Write out the lines below as a numbered list, skipping any blank ones. Leave the pictures out.

Provided material:
══════
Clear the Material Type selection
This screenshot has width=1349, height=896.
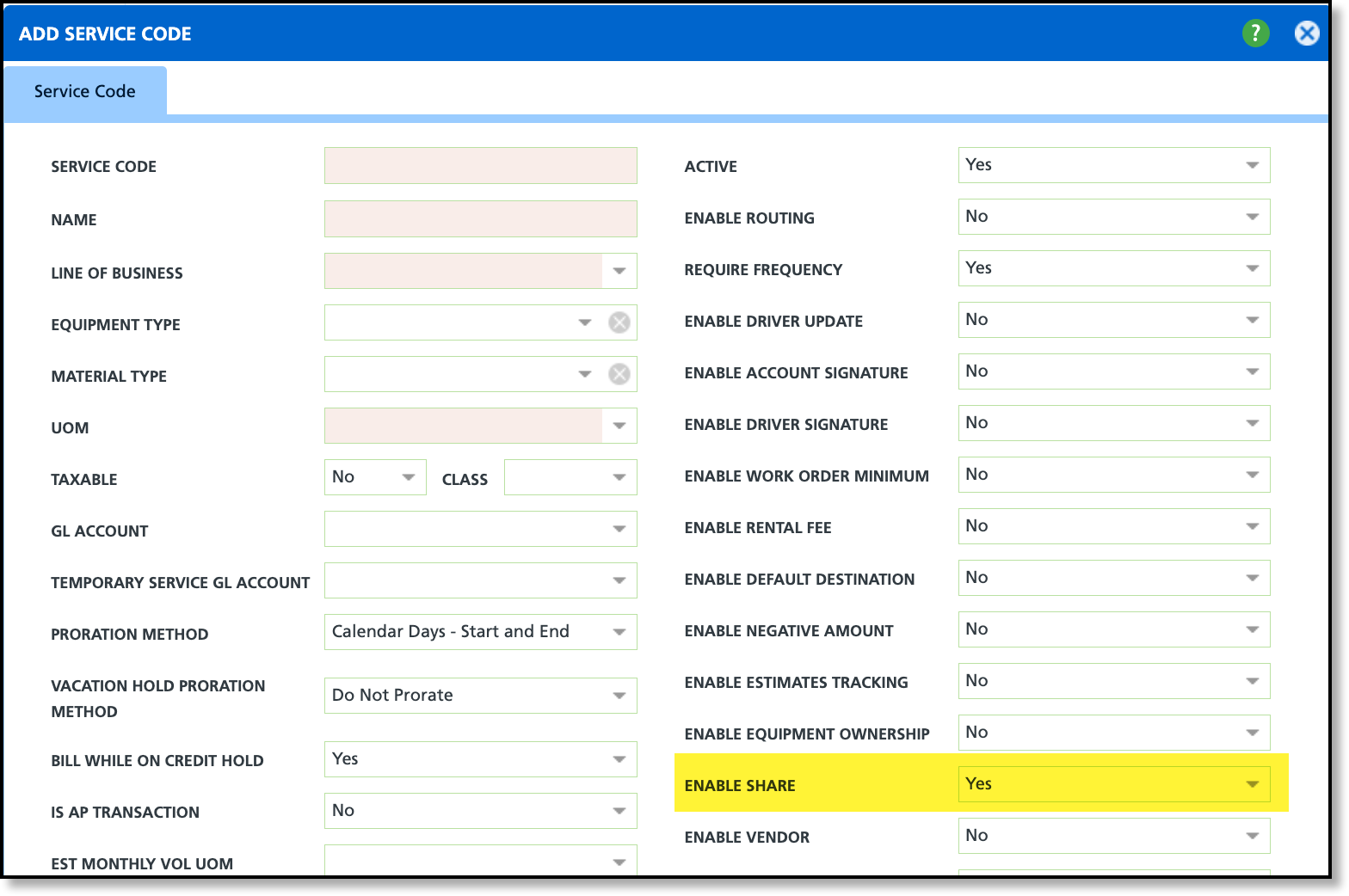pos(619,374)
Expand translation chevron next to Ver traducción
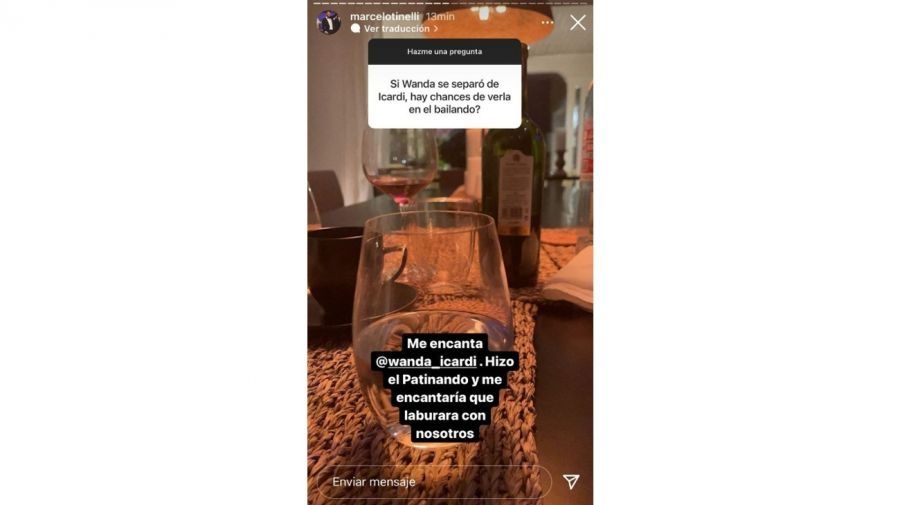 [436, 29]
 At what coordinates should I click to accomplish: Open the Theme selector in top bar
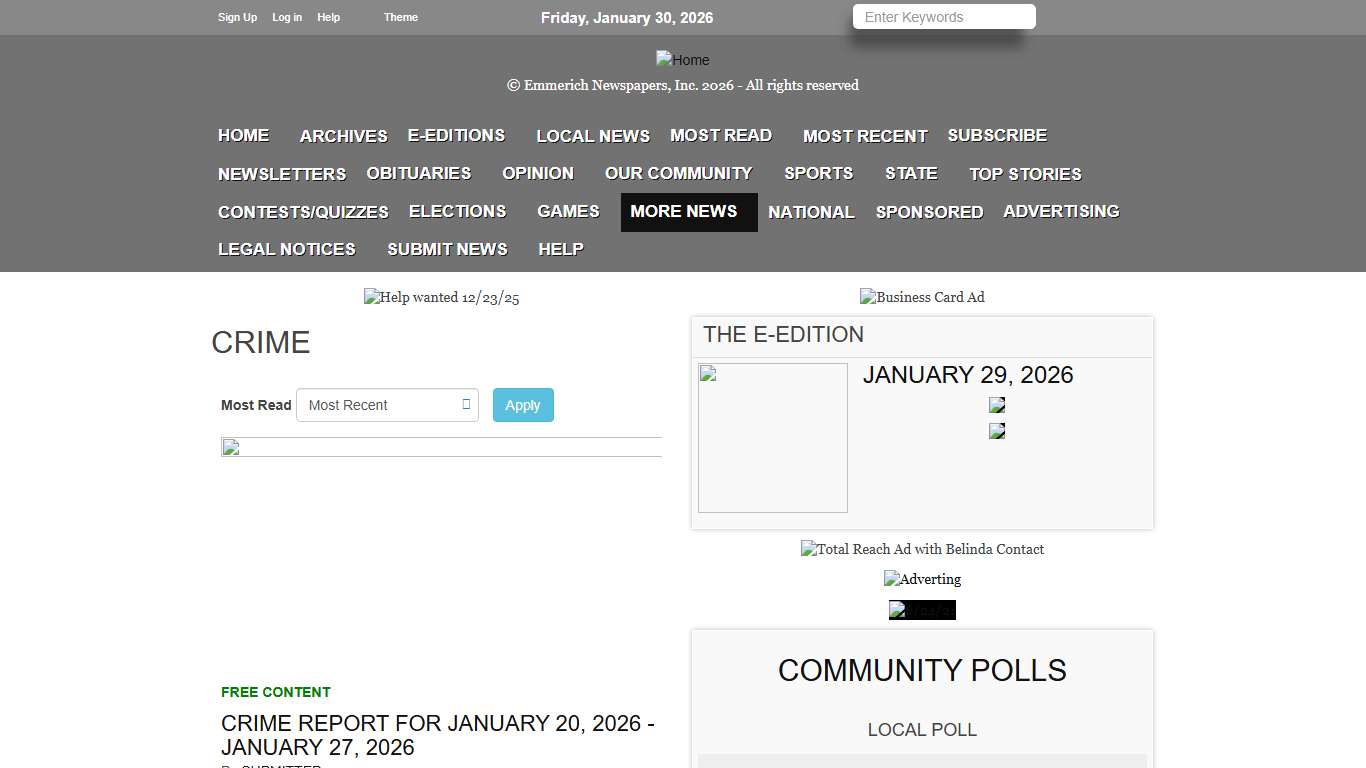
══════
Solution to the exercise:
1. Clear the Material Type selection
2. This screenshot has width=1349, height=896.
3. pos(619,374)
4. Expand translation chevron next to Ver traducción
5.  [436, 29]
6.  At what coordinates should I click to accomplish: Open the Theme selector in top bar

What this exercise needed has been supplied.